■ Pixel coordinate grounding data
----
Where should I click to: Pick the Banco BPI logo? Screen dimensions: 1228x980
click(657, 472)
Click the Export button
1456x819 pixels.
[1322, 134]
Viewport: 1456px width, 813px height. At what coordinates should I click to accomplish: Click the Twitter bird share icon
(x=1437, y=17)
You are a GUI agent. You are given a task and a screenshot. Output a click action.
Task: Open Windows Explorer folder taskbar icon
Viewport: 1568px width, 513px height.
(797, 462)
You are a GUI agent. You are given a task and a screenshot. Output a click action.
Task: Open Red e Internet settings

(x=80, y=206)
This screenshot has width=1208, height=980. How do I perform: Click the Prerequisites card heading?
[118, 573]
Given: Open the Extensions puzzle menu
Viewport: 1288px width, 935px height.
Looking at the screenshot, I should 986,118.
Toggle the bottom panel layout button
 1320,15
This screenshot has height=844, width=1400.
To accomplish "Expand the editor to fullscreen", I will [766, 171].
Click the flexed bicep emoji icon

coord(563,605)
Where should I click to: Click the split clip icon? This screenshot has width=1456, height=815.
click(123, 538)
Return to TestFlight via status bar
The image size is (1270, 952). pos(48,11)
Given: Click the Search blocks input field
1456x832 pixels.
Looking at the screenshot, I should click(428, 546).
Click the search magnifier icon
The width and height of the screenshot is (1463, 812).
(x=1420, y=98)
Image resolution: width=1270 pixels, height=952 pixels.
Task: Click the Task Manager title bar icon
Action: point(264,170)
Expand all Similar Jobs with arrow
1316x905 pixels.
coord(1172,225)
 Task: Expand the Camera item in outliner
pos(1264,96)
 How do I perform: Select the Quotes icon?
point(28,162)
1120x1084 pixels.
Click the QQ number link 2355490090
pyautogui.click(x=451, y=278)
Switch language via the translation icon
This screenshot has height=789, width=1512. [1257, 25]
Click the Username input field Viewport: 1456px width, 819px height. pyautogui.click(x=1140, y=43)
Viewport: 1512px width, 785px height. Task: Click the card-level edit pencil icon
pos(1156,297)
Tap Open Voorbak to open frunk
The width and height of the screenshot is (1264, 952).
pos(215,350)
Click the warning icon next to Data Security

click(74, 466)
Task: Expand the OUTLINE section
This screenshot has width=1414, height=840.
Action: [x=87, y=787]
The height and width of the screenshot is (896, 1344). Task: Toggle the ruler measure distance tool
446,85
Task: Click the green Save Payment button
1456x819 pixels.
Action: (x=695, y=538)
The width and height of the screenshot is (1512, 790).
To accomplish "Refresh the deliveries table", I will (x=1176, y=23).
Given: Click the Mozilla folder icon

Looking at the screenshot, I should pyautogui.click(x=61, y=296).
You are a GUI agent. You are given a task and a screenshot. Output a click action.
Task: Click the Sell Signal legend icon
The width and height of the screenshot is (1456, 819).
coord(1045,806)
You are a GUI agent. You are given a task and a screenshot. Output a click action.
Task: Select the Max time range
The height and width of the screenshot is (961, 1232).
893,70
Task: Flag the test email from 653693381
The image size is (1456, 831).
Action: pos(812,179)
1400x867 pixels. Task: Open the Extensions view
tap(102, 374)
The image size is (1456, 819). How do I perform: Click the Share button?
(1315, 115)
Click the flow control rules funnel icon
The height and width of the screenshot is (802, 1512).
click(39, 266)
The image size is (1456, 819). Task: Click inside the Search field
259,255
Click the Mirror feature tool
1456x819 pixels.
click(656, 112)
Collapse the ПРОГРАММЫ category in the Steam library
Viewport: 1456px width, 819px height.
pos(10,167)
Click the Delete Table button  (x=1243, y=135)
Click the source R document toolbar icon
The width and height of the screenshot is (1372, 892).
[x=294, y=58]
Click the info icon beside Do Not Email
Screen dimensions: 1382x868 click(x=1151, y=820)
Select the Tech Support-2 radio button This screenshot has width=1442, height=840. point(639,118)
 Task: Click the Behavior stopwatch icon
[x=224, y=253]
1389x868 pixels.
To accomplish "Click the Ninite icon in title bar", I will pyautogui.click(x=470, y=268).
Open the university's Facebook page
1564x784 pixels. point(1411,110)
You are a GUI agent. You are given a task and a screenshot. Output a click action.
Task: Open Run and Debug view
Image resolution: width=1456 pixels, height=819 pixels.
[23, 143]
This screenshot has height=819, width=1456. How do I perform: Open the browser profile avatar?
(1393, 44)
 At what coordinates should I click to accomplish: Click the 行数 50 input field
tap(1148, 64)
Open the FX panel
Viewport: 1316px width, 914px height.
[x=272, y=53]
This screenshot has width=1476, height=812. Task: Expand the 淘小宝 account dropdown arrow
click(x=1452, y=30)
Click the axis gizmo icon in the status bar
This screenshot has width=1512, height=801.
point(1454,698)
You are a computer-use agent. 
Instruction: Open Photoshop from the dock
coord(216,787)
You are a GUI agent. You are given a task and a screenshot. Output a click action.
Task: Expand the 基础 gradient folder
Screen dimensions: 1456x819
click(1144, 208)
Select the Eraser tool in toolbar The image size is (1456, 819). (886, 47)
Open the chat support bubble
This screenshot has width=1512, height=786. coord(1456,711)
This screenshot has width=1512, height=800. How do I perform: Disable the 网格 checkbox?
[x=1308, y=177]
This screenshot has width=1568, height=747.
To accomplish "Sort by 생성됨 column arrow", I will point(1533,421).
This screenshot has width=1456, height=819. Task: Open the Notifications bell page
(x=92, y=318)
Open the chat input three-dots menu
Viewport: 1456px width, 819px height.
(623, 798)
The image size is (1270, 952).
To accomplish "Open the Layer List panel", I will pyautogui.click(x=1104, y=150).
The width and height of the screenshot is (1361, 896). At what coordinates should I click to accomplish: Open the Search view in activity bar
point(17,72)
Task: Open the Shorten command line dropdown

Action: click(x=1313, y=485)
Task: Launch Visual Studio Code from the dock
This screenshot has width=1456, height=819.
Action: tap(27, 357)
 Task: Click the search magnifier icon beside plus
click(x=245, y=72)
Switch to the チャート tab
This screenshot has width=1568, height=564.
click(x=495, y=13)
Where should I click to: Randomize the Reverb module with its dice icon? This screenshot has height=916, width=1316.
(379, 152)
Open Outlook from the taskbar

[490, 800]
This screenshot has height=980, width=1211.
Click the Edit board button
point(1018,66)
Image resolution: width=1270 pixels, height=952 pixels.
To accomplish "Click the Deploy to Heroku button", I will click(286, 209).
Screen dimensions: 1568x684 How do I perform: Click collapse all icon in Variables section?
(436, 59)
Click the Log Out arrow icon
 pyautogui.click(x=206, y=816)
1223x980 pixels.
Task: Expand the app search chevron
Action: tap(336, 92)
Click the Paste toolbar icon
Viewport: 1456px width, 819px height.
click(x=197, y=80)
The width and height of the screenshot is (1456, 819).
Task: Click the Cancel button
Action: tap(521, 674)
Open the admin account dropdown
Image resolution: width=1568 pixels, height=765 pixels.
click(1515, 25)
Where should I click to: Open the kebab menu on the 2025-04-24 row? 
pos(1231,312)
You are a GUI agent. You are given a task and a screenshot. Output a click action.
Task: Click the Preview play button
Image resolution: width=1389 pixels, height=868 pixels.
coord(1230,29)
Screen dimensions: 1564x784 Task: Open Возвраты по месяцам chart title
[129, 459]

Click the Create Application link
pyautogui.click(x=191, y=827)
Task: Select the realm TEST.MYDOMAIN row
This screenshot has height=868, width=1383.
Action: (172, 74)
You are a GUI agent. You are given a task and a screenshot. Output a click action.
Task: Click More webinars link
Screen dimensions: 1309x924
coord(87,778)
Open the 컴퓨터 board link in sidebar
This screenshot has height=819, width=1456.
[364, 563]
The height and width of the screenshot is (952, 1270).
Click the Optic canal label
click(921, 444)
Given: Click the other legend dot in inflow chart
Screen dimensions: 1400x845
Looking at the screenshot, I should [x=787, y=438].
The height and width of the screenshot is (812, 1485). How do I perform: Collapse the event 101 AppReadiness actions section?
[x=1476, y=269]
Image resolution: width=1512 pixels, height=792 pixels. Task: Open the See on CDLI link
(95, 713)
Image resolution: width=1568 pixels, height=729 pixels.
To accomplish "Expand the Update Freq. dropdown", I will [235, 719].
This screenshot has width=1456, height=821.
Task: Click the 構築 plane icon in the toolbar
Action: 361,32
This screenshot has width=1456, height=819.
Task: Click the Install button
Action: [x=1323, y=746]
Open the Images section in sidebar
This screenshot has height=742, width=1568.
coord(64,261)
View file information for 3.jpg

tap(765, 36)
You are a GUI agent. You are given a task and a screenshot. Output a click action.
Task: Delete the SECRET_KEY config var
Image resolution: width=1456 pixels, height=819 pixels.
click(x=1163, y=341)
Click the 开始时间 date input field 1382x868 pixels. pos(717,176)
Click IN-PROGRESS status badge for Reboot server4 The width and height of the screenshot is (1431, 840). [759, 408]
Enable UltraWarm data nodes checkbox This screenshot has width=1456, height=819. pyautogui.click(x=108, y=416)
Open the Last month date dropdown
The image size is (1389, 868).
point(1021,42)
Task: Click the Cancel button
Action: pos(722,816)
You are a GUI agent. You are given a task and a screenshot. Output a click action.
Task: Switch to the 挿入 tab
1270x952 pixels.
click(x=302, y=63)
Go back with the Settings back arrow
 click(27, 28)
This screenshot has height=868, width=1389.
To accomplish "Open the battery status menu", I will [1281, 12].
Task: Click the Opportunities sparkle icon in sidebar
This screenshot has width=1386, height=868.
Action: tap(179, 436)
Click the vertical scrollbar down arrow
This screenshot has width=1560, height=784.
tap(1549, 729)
----
Take the line above containing "Task: Click the Sell Signal legend icon", the line containing "Task: Flag the test email from 653693381", and all lines in between, and copy them exactly without anything else.

■ Result
Task: Click the Sell Signal legend icon
The width and height of the screenshot is (1456, 819).
coord(1045,806)
You are a GUI agent. You are given a task and a screenshot. Output a click action.
Task: Select the Max time range
The height and width of the screenshot is (961, 1232).
893,70
Task: Flag the test email from 653693381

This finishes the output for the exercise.